In my state, only 79 percent of kids graduate and many of those who earn a diploma don’t go on to a four-year university, yet the focus of our writing has been on academic research and SAT-style rhetoric.

During the conversation, one student told us she just got a job at U-Swirl Frozen Yogurt but had no idea how to complete her W-2 tax form. “I didn’t even know what that was,” she told the class. “I had to keep calling my mom, asking her what to put in the boxes.”

Resumes, cover letters, and financial documents are a mystery to my kids.

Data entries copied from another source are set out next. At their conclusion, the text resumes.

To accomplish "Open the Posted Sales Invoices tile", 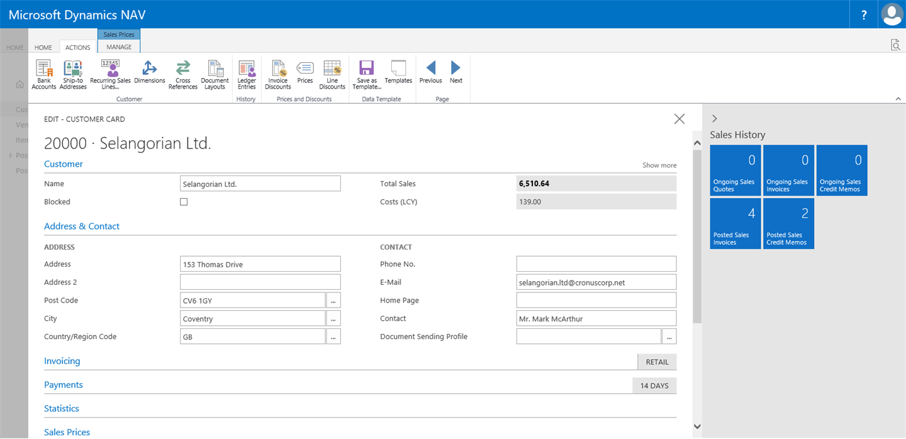I will tap(735, 223).
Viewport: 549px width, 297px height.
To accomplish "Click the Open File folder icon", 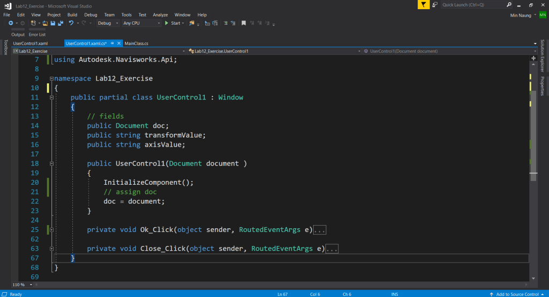I will pyautogui.click(x=46, y=24).
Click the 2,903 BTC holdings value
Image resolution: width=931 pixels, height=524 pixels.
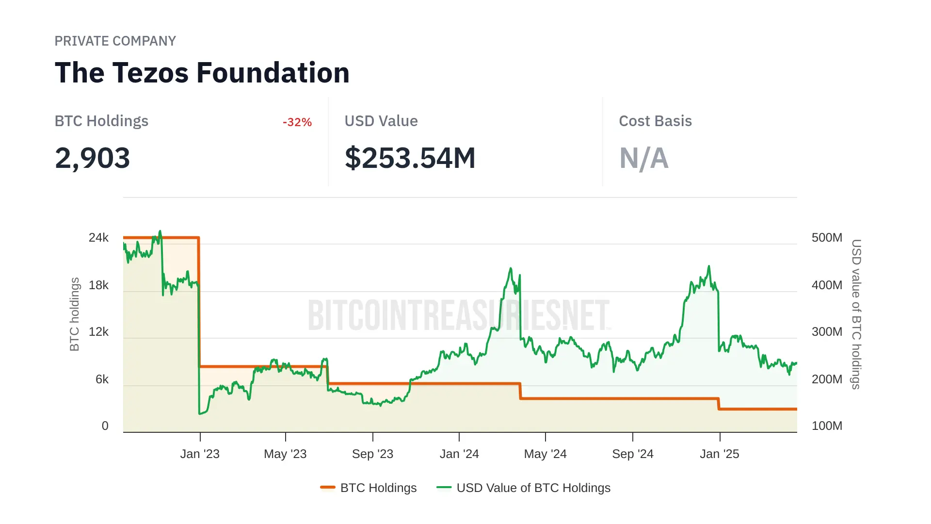pyautogui.click(x=93, y=158)
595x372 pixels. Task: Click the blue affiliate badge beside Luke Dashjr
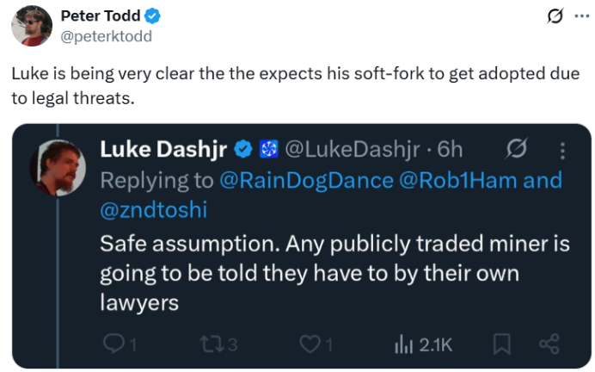[268, 149]
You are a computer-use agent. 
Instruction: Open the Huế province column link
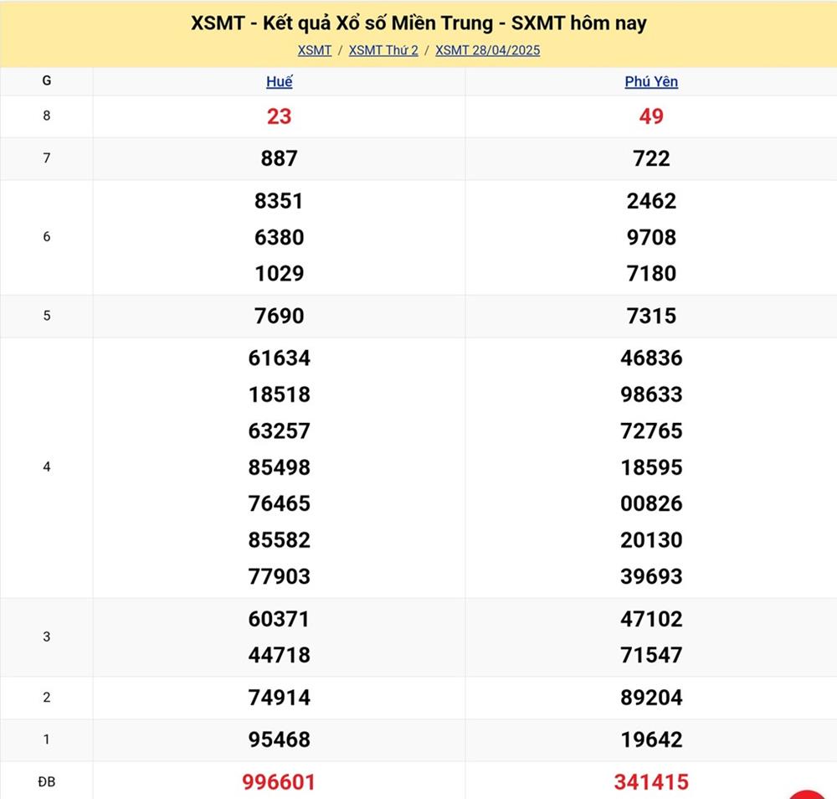[280, 82]
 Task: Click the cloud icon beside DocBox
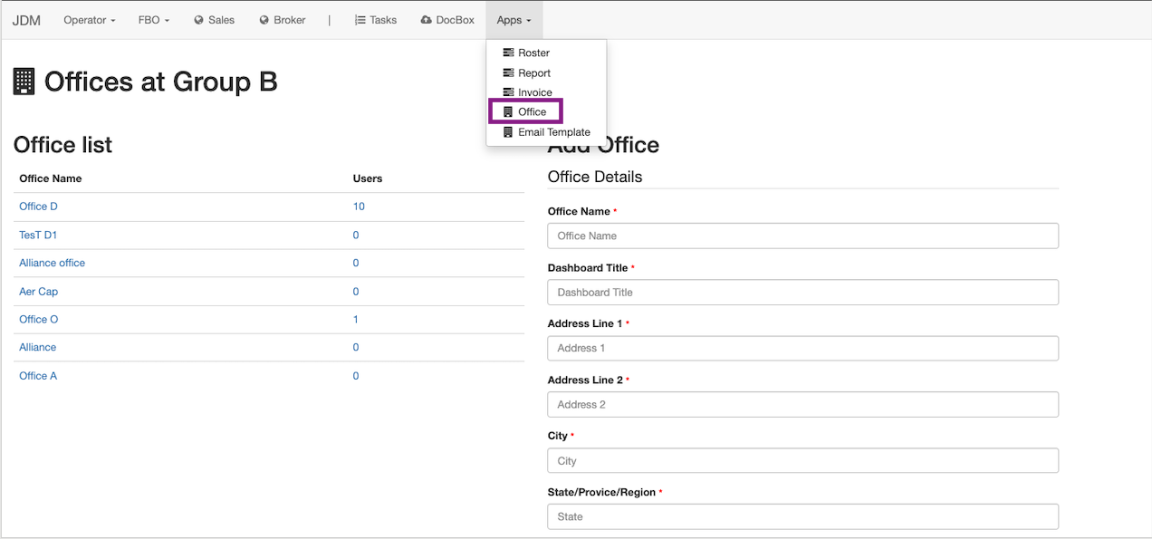(426, 20)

Adding to my concerns, Stanford University this week released a depressing study of 7,800 students (middle school through college) showing that 80 percent of them couldn’t tell the difference between valid and fake news stories. Seriously.

Now, I’m no Miss Caroline and all my students seem to be lice-free, but I’ve still had a few moments this semester when I’ve needed to just sink down into my chair and bury my head in my arms. I don’t have all of the answers for how to meet my students’ diverse needs, but two realizations came to me this week:

1. More than ever, I need to add relevancy to my lessons. I’m generally pretty good about hooking into pop culture or selling students on a lesson with a fun intro, but I also need to add more real-world writing tasks/skill-builders into my routine. What’ll that eventually look like? I have no idea, but it’s clear my kids need these tools.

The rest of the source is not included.